In reviewing the extensive testimony from individuals and families whose health has been severely impacted by proximity to fracking operations, the judges heard stories of fear, desperation and outrage, and recognized in those accounts clear violations of people’s right to health. “The evidence is clear that the unconventional oil and gas extraction (UOGE) industry has violated . . . the right to health.” (44) Further, those who are most directly affected are often vulnerable individuals, families and communities already struggling with health issues. The judges note that “health has been always a sensitive indicator of the power relations in a society” (26), so it should not come as a surprise that the right to health is one of the rights most clearly undermined by fracking operations carried out by highly capitalized transnational fossil fuel corporations and the government agencies that fail to adequately regulate them.

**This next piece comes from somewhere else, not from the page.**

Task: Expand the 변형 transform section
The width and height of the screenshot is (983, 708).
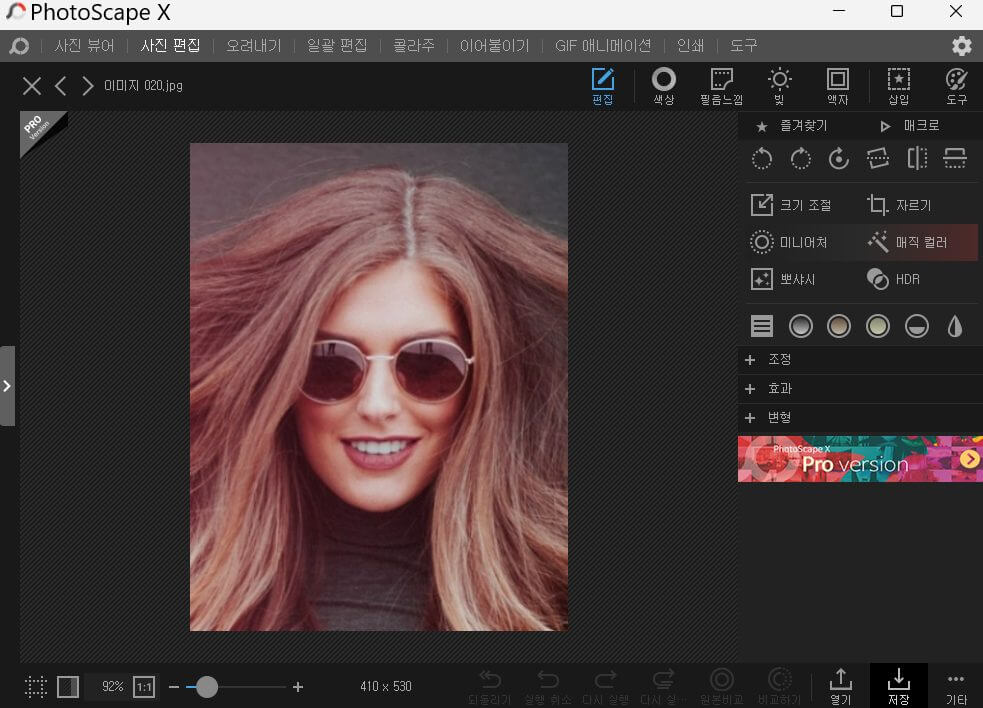Action: 860,418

The Tribunal concludes that UOGE operations often dramatically exacerbate the already existing “inequalities in the access to the human right to health.” (27)

Violations of the right to health, the Tribunal found, are closely linked to other human-rights violations, including, most critically, the right to information. “Fracking policies and practices systematically violate the right to adequate information upon which to give informed consent as well as the right to be informed of the risks and the possibilities of prevention regarding all aspects of bodily and mental health.

Additionally, the judges call attention to “the dramatic scarcity of well-designed and publicly debated Health Impact Assessments (HIAs)” during the planning and permitting stages leading up to implementation of fracking operations, including those that will be sited and conducted near private properties, family homes, neighborhoods or communities. The disturbing scarcity of such HIAs “corresponds, beyond any reasonable doubt, to public and private policies which violate the obligation to the due and timely transparency for all interventions which directly affect the life conditions of human groups.” (28) Failure to anticipate and consider health impacts constitutes a failure of governments’ human rights obligations and a direct threat to people’s right to health.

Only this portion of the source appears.